Bill C-2, the Liberals so-called child pornography legislation, is sitting on the Prime Minister's desk. It has the legitimate use defence in it. It used to be called the artistic merit defence. We can dress it up, paint it up or call it whatever, but it is a loophole one could drive a truck through. It leaves our vulnerable children unprotected.
The Liberals voted against raising the age of consent from 14 to 16. That is not much to ask to protect our young adolescents. Instead, the government wants to keep it legal for a 40 or 50 year old man to have sex with a young adolescent.
I think it is clear that the Liberals are soft on crime in general and on vehicle crimes specifically. Our Conservative colleague, my seatmate, had his private member's bill, Bill C-293, a bill I spoke in support of in this House, a bill that proposed mandatory minimum sentences for vehicle theft.
The other so-called Cadman bill, Bill C-65, the companion to this legislation, dealing with street racing, does not honour Chuck. The Liberal government this time left out something very important from that legislation, which was the scale that Mr. Cadman had built into his bill of increasing punishment for repeat offenders. Apparently those who continue to threaten the safety of our communities get a discount for their anti-social choices.
Mr. Cadman was on a crusade for eight years to get tougher on criminals in crimes involving vehicles before his premature demise. During those eight years, seven were under Liberal majority governments, not a minority government like it currently is. The Liberals, if they were serious about vehicle identification number alteration, could have passed Chuck's bill quite easily. They could have rubber-stamped it post-haste.

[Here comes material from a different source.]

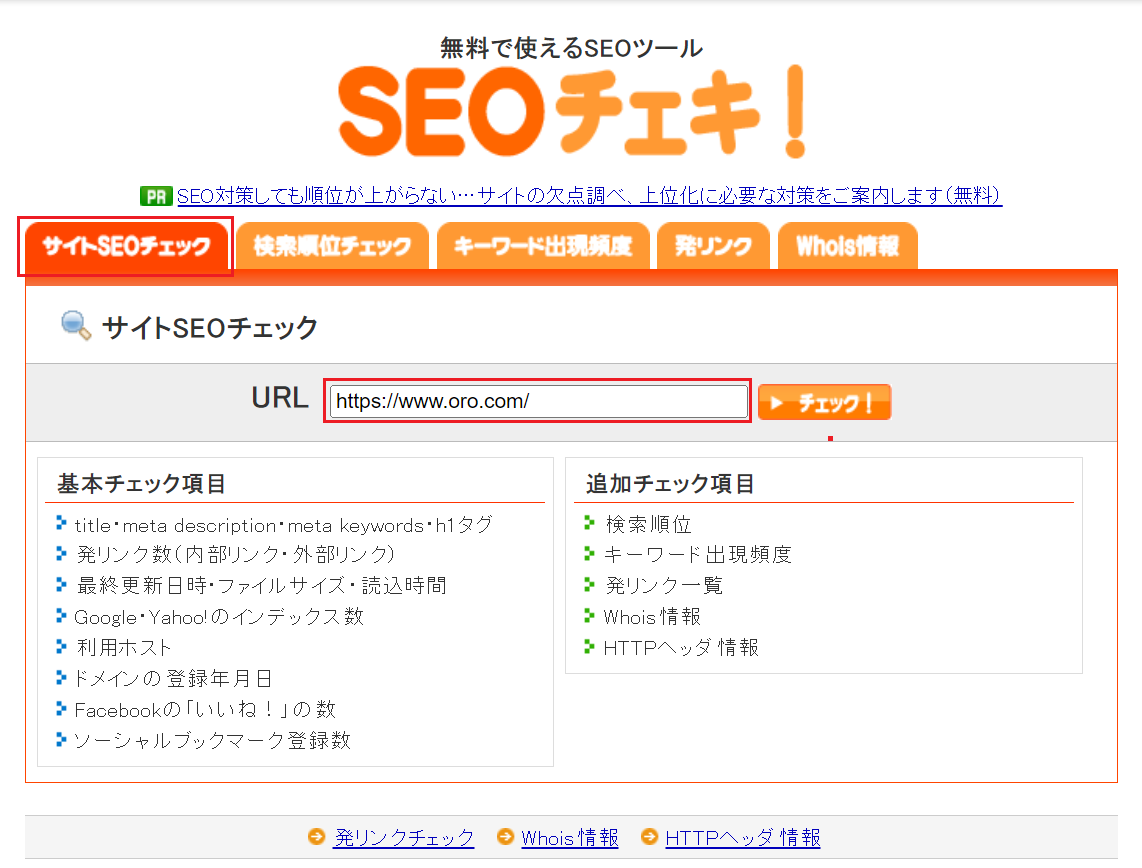Select the 発リンク tab
This screenshot has height=868, width=1142.
coord(713,245)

They had majorities for seven years in this House and instead they reserved the right to fast-track things for political pork-barrelling to Liberal cronies and friends. The talk of Liberal concern for Chuck Cadman's crusade is hollow, quite frankly.
The least the Liberals could have done this time around, if they truly wanted to honour Chuck's memory, would have been to bring forward his bill unaltered. I find it a curious irony that we are talking about altering vehicle identification numbers and yet the Liberals altered the bill of the late Chuck Cadman, an honourable and distinguished man, for their own political purposes. It is a moral crime, a crime against Chuck's memory, to allow the Liberal government to alter a good bill.

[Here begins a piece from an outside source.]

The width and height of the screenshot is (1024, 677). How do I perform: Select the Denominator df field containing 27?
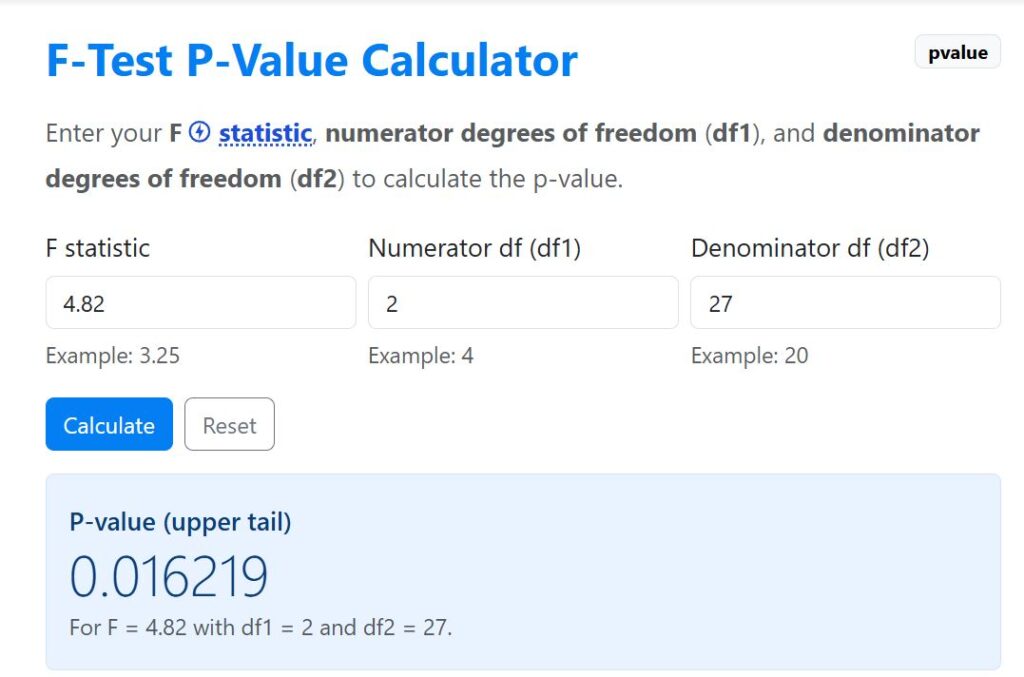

The Liberals can talk about Chuck's memory all they want but they are waxing poetic. They did not listen to Chuck Cadman at all. The loophole in Bill C-64 is proof of that. The Liberal government listened instead to Liberal defence lawyers and now defence lawyers and organized criminals will have a great time watching the crown frustratingly try to prosecute under this legislation.
I would contend that the Liberals, with their loophole in Bill C-64, have dishonoured the memory of Chuck Cadman. I do not say that lightly. I sat next to the man for my short time in this House and I spent my time getting to know him. He was one of the most decent men I have ever known, a good family man, a devoted husband and devoted father. He was not planning on being a member of Parliament. That was not his design, but he made it his crusade because he loved his son that much, to come here and ensure we had the laws and the direction to the courts that society wants criminals to be prosecuted to the fullest, that they should pay for their crimes, that Canadians should be protected and that they should not be revictimized in this process. Chuck was here to do that. I can say proudly that Conservatives have always stood for the principles in Chuck Cadman's original private member's bill.
Conservatives will continue standing up for safe streets, for healthy communities and on behalf of victims of crime and say, “No way”. The rights of Canadians should be respected in this country.